(Entries supplied)
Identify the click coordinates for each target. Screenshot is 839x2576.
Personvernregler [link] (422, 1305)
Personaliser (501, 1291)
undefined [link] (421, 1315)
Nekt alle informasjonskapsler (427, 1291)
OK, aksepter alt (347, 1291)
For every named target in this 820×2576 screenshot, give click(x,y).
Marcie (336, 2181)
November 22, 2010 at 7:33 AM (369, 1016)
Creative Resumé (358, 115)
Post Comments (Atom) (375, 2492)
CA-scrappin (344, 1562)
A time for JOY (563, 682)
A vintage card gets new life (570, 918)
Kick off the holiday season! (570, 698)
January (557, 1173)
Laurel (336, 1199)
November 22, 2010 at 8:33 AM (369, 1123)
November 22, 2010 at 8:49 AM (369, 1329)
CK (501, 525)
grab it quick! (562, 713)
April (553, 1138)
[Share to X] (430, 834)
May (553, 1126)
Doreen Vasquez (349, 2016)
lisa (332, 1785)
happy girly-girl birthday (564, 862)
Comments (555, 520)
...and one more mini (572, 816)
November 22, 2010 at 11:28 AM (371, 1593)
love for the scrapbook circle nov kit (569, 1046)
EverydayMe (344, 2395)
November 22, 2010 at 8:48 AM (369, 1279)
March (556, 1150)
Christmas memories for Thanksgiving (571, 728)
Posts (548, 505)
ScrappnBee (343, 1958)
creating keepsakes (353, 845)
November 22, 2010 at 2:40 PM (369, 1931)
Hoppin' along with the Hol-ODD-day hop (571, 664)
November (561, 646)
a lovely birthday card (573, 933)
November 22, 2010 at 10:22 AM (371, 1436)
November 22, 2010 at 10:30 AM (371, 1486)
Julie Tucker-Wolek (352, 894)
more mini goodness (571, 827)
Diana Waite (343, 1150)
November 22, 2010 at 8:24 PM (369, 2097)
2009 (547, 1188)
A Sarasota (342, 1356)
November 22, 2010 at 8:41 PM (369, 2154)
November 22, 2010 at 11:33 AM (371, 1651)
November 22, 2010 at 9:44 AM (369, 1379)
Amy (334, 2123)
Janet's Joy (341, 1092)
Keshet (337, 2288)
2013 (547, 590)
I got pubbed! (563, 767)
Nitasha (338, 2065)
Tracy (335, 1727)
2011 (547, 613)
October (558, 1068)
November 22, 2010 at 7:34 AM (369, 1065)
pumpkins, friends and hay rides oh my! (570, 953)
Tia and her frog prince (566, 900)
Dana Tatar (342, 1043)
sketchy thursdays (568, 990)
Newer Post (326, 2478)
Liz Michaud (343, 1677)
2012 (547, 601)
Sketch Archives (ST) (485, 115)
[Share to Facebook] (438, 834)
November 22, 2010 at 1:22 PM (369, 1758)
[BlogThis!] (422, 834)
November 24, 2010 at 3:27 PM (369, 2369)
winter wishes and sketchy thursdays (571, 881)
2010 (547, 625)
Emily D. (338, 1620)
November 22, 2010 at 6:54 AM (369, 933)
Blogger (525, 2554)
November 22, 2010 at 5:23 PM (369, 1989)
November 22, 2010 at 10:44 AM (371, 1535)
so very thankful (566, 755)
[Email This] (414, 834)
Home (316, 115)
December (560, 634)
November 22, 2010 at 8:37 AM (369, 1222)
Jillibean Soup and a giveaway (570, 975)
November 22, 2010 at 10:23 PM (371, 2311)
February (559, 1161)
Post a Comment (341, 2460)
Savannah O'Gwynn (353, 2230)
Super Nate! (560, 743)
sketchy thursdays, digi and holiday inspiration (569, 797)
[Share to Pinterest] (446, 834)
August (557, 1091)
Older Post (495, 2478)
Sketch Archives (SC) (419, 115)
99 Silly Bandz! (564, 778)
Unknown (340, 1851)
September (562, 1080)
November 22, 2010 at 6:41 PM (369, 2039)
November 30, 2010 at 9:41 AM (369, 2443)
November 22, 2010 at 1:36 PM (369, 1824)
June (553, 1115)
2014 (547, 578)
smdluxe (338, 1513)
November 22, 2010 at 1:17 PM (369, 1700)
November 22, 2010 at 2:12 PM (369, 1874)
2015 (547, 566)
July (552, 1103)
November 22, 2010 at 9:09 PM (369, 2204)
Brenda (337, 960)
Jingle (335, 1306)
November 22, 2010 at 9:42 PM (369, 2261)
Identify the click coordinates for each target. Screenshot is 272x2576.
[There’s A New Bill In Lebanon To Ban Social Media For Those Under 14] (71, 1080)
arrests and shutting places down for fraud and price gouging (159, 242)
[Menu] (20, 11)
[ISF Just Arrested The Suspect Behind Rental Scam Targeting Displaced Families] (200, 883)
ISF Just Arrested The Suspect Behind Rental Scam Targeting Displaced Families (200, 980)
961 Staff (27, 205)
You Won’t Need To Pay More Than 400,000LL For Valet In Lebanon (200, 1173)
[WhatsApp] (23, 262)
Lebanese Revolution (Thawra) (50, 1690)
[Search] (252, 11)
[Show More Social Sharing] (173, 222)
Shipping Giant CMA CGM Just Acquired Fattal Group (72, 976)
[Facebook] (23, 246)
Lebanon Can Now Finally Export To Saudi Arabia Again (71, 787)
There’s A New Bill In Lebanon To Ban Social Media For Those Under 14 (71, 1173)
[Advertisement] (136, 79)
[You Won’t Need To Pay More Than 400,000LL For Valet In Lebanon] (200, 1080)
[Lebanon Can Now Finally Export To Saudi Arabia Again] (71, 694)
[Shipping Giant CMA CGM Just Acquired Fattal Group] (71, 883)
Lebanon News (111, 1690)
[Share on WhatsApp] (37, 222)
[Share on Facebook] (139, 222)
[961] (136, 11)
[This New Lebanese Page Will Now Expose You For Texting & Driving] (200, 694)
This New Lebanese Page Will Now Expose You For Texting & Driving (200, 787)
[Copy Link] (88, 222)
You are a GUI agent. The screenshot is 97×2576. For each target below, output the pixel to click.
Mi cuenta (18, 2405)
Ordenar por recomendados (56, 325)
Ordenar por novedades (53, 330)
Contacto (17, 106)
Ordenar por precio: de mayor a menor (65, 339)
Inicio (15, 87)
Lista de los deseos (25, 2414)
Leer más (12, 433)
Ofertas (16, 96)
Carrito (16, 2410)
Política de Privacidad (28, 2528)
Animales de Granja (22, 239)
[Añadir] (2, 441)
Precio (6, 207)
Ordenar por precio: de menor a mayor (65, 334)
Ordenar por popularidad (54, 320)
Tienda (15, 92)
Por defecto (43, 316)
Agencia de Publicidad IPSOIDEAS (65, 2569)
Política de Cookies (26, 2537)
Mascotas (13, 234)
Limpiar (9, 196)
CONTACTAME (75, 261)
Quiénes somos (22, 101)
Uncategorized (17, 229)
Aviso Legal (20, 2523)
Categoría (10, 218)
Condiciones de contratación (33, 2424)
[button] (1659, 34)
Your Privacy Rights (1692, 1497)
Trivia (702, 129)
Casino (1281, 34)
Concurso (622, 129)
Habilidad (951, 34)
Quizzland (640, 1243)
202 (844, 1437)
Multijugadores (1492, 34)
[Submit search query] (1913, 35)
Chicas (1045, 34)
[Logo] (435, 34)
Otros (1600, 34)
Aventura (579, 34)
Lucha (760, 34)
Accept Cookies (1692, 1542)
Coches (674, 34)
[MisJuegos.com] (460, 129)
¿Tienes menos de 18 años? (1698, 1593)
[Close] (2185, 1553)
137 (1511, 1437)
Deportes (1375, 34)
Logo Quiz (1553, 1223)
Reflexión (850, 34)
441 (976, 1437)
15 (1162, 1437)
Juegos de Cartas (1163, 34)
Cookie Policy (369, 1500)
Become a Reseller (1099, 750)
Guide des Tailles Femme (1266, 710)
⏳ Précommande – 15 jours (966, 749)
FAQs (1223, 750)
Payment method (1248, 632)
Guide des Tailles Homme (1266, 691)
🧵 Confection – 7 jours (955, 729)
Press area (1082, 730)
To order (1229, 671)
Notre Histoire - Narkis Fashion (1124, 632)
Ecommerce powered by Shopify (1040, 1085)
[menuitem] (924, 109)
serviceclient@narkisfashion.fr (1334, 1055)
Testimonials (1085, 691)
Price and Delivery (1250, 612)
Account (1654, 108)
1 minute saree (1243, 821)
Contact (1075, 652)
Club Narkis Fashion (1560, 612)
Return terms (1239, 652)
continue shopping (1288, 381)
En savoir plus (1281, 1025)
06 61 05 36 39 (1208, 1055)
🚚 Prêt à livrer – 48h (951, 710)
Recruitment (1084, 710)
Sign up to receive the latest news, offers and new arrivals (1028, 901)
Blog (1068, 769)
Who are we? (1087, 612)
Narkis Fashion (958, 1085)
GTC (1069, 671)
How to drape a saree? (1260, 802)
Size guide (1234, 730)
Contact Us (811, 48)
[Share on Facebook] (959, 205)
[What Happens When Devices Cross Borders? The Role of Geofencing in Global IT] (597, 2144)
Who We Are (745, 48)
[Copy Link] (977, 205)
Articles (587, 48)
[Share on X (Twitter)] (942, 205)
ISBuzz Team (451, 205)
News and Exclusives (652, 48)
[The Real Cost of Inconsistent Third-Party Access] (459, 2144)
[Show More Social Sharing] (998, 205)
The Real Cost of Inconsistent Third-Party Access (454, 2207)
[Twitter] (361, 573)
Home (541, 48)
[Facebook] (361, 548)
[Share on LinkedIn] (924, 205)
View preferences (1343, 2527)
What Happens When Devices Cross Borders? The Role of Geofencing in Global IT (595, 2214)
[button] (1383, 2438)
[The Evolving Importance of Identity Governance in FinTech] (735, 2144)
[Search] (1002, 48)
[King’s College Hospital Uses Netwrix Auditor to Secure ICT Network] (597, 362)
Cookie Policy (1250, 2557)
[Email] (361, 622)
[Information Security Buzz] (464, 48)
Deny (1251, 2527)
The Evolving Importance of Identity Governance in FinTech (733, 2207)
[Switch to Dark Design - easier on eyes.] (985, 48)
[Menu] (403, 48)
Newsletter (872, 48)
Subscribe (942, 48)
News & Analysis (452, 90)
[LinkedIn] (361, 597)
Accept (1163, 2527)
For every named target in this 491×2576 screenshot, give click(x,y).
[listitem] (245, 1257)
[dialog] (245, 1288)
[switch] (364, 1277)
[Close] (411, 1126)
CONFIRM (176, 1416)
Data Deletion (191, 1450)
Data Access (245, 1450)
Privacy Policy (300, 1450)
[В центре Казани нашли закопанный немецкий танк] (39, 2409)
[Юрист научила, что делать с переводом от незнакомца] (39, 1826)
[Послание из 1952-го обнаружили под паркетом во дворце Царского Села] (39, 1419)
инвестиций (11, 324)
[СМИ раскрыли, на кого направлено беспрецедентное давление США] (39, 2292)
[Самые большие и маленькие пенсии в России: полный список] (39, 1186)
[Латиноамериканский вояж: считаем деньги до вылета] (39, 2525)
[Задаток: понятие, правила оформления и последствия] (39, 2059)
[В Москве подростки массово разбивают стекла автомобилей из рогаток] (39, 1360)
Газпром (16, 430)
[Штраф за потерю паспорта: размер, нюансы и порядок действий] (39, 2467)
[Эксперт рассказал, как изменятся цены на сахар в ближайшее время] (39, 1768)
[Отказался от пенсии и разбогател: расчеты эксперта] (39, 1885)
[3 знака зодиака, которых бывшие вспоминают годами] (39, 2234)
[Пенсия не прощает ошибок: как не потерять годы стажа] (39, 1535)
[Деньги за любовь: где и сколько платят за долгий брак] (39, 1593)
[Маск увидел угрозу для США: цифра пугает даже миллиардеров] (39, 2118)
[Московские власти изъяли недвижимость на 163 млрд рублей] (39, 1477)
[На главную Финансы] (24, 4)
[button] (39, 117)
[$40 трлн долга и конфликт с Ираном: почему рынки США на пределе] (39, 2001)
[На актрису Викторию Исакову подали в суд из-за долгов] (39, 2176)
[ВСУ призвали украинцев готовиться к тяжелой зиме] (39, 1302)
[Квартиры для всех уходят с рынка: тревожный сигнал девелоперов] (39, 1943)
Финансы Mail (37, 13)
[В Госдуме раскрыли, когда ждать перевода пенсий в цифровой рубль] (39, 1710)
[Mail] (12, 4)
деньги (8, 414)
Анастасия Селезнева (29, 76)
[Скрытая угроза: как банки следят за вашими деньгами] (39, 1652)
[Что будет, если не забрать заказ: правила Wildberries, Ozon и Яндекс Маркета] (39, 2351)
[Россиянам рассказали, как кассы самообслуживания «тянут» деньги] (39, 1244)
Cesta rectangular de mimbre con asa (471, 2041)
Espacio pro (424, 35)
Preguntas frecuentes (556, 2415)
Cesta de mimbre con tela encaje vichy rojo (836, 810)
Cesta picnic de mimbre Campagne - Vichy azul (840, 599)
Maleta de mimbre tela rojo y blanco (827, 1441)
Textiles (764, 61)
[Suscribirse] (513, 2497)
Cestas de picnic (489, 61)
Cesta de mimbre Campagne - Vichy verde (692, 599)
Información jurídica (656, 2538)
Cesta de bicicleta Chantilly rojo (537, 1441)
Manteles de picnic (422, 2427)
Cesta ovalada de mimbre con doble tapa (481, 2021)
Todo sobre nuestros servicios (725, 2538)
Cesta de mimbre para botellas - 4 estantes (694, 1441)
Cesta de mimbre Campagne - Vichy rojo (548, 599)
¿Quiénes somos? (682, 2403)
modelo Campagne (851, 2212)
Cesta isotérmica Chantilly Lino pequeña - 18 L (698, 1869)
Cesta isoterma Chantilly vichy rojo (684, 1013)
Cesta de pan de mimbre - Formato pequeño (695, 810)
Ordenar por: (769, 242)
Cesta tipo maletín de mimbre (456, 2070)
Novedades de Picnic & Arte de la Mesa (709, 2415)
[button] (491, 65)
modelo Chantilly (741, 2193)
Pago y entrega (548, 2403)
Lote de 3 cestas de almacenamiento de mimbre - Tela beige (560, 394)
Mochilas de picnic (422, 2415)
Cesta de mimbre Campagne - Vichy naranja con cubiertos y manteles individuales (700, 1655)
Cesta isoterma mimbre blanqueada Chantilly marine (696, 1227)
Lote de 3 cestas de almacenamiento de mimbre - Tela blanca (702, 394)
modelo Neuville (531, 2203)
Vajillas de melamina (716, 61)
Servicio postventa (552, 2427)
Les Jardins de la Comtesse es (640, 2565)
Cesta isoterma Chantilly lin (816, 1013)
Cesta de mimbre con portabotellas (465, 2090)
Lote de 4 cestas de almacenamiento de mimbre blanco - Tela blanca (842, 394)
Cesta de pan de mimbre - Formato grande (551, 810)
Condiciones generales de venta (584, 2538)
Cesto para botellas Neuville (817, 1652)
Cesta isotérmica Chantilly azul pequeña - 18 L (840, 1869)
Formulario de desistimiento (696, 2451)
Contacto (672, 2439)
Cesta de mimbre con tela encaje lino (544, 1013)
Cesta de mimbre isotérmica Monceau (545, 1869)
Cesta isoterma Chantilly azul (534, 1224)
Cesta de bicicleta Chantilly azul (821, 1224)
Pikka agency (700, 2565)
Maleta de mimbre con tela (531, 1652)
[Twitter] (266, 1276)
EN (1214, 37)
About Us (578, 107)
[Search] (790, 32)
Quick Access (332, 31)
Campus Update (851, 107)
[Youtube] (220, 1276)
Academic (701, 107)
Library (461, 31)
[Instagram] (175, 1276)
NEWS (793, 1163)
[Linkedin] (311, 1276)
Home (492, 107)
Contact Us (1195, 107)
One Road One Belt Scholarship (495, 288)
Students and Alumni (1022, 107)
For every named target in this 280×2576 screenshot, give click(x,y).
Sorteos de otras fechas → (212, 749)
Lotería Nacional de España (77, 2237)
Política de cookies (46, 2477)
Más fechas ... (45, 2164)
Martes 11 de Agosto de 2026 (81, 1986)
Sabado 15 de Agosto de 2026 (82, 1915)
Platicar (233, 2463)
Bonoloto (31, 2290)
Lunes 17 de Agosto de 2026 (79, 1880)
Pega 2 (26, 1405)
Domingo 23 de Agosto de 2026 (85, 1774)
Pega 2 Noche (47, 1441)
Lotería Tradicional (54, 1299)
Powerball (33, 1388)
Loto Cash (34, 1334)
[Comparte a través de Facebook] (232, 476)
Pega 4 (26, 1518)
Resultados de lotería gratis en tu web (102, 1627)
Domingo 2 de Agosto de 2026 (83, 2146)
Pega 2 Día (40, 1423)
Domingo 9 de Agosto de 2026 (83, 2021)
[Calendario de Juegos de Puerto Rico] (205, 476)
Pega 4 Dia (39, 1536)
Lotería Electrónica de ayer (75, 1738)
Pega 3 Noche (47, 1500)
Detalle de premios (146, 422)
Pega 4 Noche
(End Entries supplied)
- What you are asked to do -
Quote the data above from the line containing "Multijugadores (1492, 34)" to the line containing "jours (966, 749)", inclusive, and stop.

- Response area -
Multijugadores (1492, 34)
[Submit search query] (1913, 35)
Chicas (1045, 34)
[Logo] (435, 34)
Otros (1600, 34)
Aventura (579, 34)
Lucha (760, 34)
Accept Cookies (1692, 1542)
Coches (674, 34)
[MisJuegos.com] (460, 129)
¿Tienes menos de 18 años? (1698, 1593)
[Close] (2185, 1553)
137 (1511, 1437)
Deportes (1375, 34)
Logo Quiz (1553, 1223)
Reflexión (850, 34)
441 (976, 1437)
15 (1162, 1437)
Juegos de Cartas (1163, 34)
Cookie Policy (369, 1500)
Become a Reseller (1099, 750)
Guide des Tailles Femme (1266, 710)
⏳ Précommande – 15 jours (966, 749)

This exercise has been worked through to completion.